▶ Excerpted passage
╭──

A common heart drug called a beta blocker was associated with a striking increase in survival for women with ovarian cancer in a study that suggests a possible new strategy for treating a variety of tumors.
Researchers analyzing a database of 1,425 women with the tough-to-treat cancer found those who had taken a certain type of beta blocker lived more than four years longer on average than those who hadn’t been prescribed the drug. The women were taking the medicine to treat high blood pressure or another heart problem, not as part of their cancer treatment.
The study was retrospective, and thus wasn’t randomized, and had other important limitations, researchers said. Further research, which is under way, is necessary to determine whether the findings could be translated into a new treatment for the disease.
“It’s very interesting and very thought-provoking,” said Christina M. Annunziata, clinical director of the women’s malignancies branch of the Center for Cancer Research at the National Institutes of Health. “I don’t think it’s practice-changing quite yet.” Dr. Annunziata, who wasn’t involved in the study, co-authored an editorial accompanying the report, published in Cancer, a journal of the American Cancer Society.
More than 21,000 women in the U.S. will be diagnosed with ovarian cancer this year, the cancer society estimates. More than 14,000 will die from it, making it the fifth most deadly cancer among women. Recurrence rates are high and there have been few advances made beyond standard chemotherapy in some 30 years.

╰──

▶ Data extract

╭──

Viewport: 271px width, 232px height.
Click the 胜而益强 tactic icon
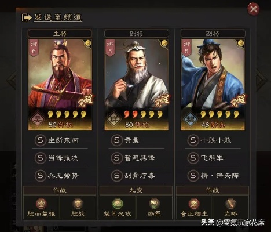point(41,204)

╰──
╭──

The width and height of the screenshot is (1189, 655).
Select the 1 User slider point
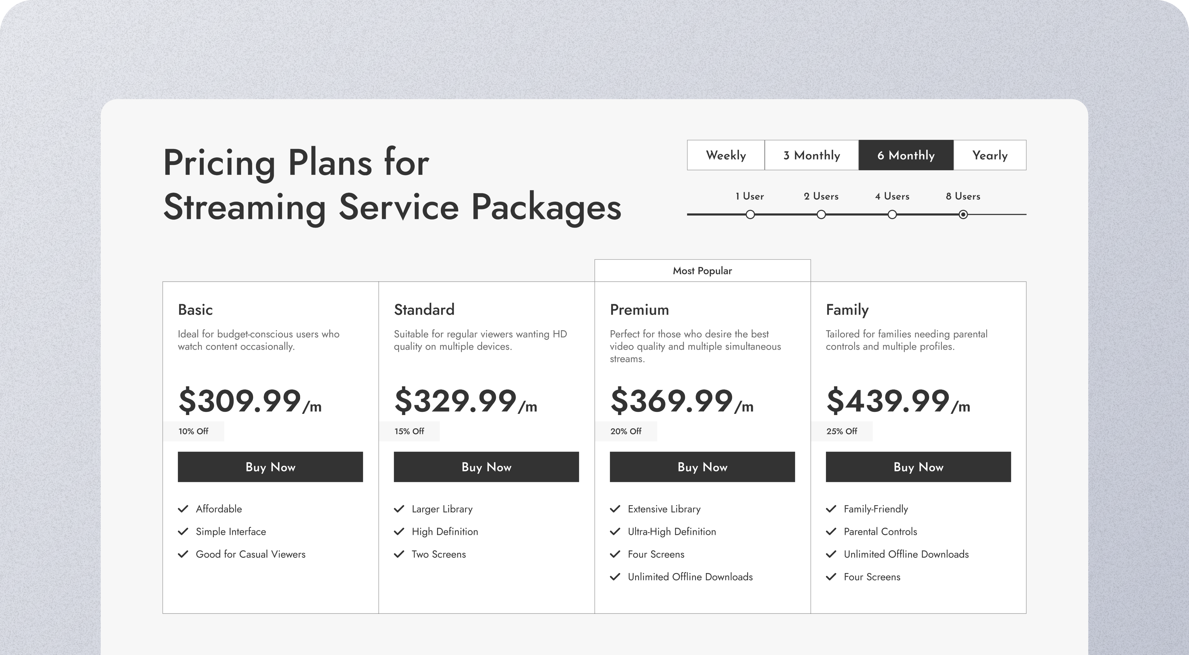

╰──

▶ Task set
1 > In the article on beta blockers and ovarian cancer, how many women were in the database the researchers analyzed?
2 > Write the next part of the article on beta blockers and ovarian cancer, picking up after its final sentence.
The rows are separate from the article on beta blockers and ovarian cancer.

▶ Responses
1 > 1,425 women.

2 >
- 47.8 months: Median survival for women taking any beta blocker, a common heart drug, during chemotherapy for ovarian cancer
- 42 months: Median survival for women not taking a beta blocker during chemotherapy
- 94.9 months: Median survival for women taking a nonselective (first generation) beta blocker during chemotherapy
- 38 months: Median survival for women taking a selective (second generation) beta blocker during chemotherapy
Source: the journal Cancer
Dr. Annunziata and the study authors cautioned that beta blockers have side effects and more research is needed to see if the drugs’ benefits outweigh risks for cancer patients.
In recent years, studies have shown that chronic stress promotes the growth and spread of ovarian and other cancers. One way is by stimulating so-called fight-or-flight hormones such as adrenaline and norepinephrine, said Anil Sood, professor of gynecologic oncology and cancer biology at the University of Texas MD Anderson Cancer Center in Houston and senior author of the new report. Beta blockers can mitigate stress but previous studies that looked at their effect on ovarian cancer have been mixed.
Beta blockers come in different versions. Mouse and test-tube studies have shown that so-called nonselective beta blockers inhibit molecular pathways that promote tumor growth. Selective versions, designed to minimize side effects for heart patients, are less effective in hitting such targets. Dr. Sood and his colleagues wondered if the same effect would be found in people.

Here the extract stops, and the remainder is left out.